A sonosensitive diphenylalanine-based broad-spectrum antimicrobial peptide

The antimicrobial effect of antimicrobial peptides is typically slow; they can be rapidly biodegraded and often have non-selective toxicity and elaborate sequences. Here we report a short peptide that is activated by ultrasound, that shows high broad-spectrum antibacterial efficiency (>99%) against clinically isolated methicillin-resistant bacteria (specifically, Staphylococcus aureus, Escherichia coli, Staphylococcus epidermidis, Enterobacter cancerogenus and Pseudomonas aeruginosa) with 15 min of ultrasound irradiation, and that has negligible toxicity and low self-antibacterial activity. We selected the peptide, FFRKSKEK (a segment from the human host-defence LL-37 peptide), from a library of peptides with piezoelectric diphenylalanine (FF) sequences, low toxicity, hydrophobicity and net positive charge.

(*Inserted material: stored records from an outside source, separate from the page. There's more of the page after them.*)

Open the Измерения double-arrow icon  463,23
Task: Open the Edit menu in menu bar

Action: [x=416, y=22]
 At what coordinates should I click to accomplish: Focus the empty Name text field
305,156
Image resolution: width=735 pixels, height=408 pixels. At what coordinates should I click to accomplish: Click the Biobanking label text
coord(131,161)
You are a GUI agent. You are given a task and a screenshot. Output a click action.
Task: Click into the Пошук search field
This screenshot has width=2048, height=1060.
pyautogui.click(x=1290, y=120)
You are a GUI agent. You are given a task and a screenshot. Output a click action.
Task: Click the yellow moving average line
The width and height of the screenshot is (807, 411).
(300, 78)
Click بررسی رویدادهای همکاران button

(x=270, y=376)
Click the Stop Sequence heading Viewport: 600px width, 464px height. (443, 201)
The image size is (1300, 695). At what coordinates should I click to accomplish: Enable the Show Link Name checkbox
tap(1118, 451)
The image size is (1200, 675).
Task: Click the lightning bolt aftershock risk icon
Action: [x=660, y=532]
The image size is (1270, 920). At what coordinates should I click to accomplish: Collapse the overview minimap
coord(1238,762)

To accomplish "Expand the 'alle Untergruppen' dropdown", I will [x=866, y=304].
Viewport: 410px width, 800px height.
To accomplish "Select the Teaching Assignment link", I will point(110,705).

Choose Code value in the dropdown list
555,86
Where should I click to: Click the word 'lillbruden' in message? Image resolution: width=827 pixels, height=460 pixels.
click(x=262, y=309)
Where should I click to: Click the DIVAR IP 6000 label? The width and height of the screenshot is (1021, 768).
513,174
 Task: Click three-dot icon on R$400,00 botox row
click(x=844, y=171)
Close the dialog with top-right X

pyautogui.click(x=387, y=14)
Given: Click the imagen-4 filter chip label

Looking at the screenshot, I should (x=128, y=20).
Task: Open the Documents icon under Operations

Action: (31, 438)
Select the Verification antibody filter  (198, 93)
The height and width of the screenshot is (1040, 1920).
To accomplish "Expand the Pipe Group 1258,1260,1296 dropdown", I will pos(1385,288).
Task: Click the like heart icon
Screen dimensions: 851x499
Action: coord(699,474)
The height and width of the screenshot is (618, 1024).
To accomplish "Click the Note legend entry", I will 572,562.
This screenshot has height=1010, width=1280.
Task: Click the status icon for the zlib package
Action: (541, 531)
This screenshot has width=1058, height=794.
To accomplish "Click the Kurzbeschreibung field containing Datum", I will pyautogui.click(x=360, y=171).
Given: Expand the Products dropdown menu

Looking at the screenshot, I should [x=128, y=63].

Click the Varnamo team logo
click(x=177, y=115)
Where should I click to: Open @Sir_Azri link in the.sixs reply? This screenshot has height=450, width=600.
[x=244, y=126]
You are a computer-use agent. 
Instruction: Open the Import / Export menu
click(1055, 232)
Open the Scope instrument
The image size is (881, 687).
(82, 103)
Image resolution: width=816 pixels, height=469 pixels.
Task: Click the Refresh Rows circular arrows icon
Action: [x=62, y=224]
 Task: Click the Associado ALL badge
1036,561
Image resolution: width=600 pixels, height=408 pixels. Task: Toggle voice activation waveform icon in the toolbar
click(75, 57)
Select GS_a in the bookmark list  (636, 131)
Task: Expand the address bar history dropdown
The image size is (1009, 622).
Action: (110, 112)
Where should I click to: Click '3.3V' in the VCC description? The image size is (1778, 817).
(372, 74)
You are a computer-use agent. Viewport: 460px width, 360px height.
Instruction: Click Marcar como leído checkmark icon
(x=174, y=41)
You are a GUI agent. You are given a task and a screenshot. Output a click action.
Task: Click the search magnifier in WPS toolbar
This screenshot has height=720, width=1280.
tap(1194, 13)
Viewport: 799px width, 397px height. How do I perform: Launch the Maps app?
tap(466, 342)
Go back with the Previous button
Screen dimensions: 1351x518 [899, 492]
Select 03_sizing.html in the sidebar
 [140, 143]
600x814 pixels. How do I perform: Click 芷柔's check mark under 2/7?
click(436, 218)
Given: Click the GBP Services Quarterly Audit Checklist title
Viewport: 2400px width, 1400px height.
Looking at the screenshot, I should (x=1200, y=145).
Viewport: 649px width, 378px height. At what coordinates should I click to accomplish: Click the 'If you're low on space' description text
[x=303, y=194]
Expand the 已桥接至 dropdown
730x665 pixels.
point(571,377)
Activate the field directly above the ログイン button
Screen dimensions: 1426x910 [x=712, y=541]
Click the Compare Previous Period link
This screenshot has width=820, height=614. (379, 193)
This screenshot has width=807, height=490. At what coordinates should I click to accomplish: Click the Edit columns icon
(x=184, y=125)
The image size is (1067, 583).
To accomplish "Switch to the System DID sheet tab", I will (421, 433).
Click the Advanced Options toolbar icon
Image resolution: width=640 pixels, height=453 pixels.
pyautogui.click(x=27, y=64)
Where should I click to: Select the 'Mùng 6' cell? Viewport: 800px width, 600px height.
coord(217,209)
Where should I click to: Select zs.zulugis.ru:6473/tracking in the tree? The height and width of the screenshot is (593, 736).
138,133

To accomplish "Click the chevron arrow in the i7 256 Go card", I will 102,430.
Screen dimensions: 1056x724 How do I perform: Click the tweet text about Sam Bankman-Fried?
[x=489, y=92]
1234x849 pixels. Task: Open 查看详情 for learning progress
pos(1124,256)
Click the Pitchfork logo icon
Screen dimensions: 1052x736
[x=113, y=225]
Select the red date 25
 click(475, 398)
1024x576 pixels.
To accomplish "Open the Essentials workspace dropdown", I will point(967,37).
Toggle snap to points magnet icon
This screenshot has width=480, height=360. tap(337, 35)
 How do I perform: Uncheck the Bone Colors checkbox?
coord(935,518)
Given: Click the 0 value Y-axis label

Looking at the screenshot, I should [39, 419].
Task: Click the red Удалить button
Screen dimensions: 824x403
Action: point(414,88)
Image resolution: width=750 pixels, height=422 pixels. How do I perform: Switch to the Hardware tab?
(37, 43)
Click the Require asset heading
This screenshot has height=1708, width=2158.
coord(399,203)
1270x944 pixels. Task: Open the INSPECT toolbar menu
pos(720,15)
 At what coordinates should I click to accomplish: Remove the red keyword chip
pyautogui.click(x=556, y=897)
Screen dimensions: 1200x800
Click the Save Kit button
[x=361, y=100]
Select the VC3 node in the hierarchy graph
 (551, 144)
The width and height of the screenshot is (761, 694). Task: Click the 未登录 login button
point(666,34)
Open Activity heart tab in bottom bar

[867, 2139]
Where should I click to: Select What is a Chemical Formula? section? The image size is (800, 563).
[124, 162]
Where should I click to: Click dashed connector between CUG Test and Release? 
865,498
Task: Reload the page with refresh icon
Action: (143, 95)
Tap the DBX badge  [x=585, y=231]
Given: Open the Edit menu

We show via all-atom molecular dynamics simulations that ultrasound amplifies the membrane-penetrating ability of peptides with FF sequences and that its piezoelectric polarization generates reactive-oxygen species and disturbs bacterial electron-transport chains. In a goat model of hard-to-treat intervertebral infection, the sonosensitive peptide led to better outcomes than vancomycin. Antimicrobial peptides activated by ultrasound may offer a clinically relevant strategy for combating antibiotic-resistant infections.